Xiaomi says humanoid robots begin factory trials, targets large-scale deployment within five years
Factory trials at the EV plant
Xiaomi (小米) has begun trialing humanoid robots on production lines at its automobile factory and aims to roll them out at scale across its facilities within five years, according to CEO Lei Jun. In a social media post cited by TechNode, Lei said the company’s robotics unit has made progress and is moving from lab demos to shop-floor pilots. The timeline is ambitious. Can Xiaomi turn prototypes into reliable, safe, 24/7 industrial labor?
From concept to shop floor
The consumer electronics giant, which entered electric vehicles in 2024, has been investing in robotics as a strategic bet to integrate hardware, software, and AI across its ecosystem.
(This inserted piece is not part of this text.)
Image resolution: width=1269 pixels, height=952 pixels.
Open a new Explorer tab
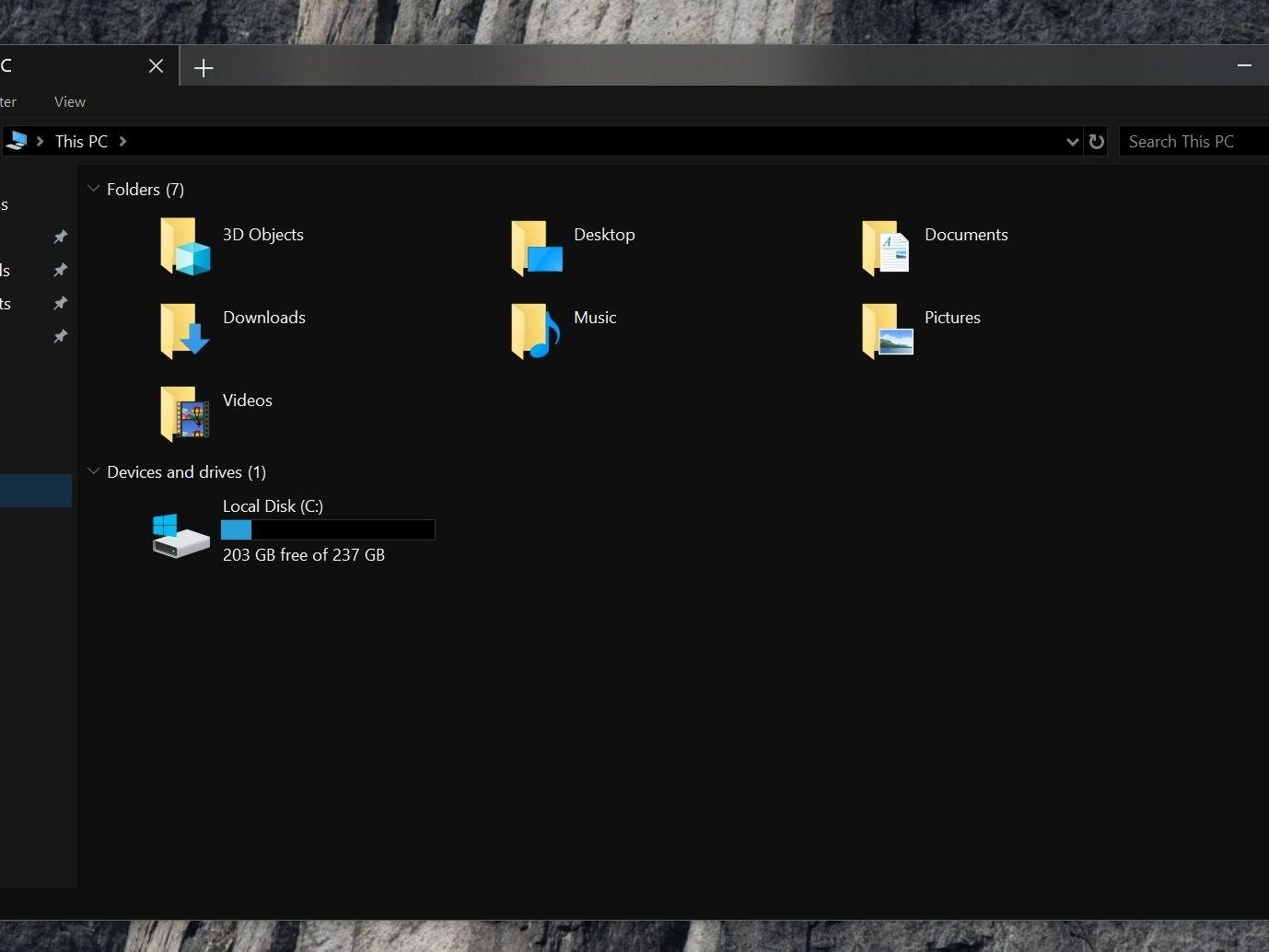coord(203,67)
Xiaomi unveiled a humanoid concept, CyberOne, in 2022 and has since showcased improvements in actuators and balance control; the company did not disclose which platform is running in the factory trials. Details on specific tasks, throughput, or safety certification were not provided.
A crowded humanoid race
Xiaomi’s move lands amid a global sprint to commercialize bipedal robots in logistics and manufacturing. Tesla is testing Optimus on internal lines; Agility Robotics’ Digit has piloted with Amazon; Figure is working with automotive partners. Chinese rivals UBTech (优必选), Unitree (宇树), and Fourier Intelligence (傅利叶智能) have unveiled industrial humanoids and are courting factory deployments. The core challenge is the same for all contenders: can they achieve robustness, cost, and autonomy that beat traditional automation?
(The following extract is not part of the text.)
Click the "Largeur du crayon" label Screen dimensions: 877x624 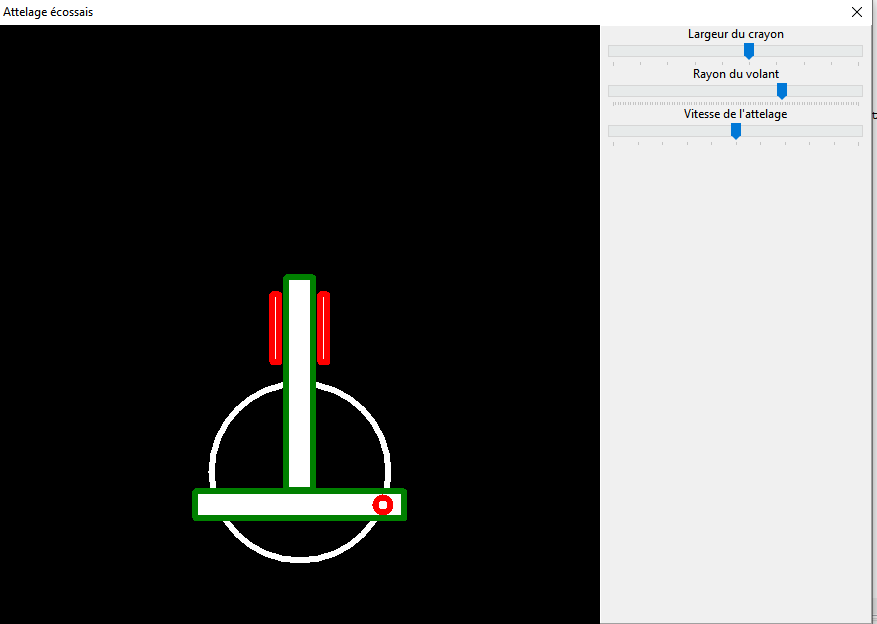click(x=735, y=34)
Policy tailwinds, tech constraints
China’s government has labeled humanoid robots a strategic priority and urged industry to achieve early applications by mid-decade, framing them as part of “new quality productive forces” and a response to an aging workforce. At the same time, U.S. export controls on advanced chips complicate access to high-end AI accelerators used for perception and training, though Chinese firms are turning to domestic alternatives. Against this backdrop, Xiaomi’s factory pilots mark a notable step—but the true test will be scaling deployments without sacrificing safety, uptime, or unit economics.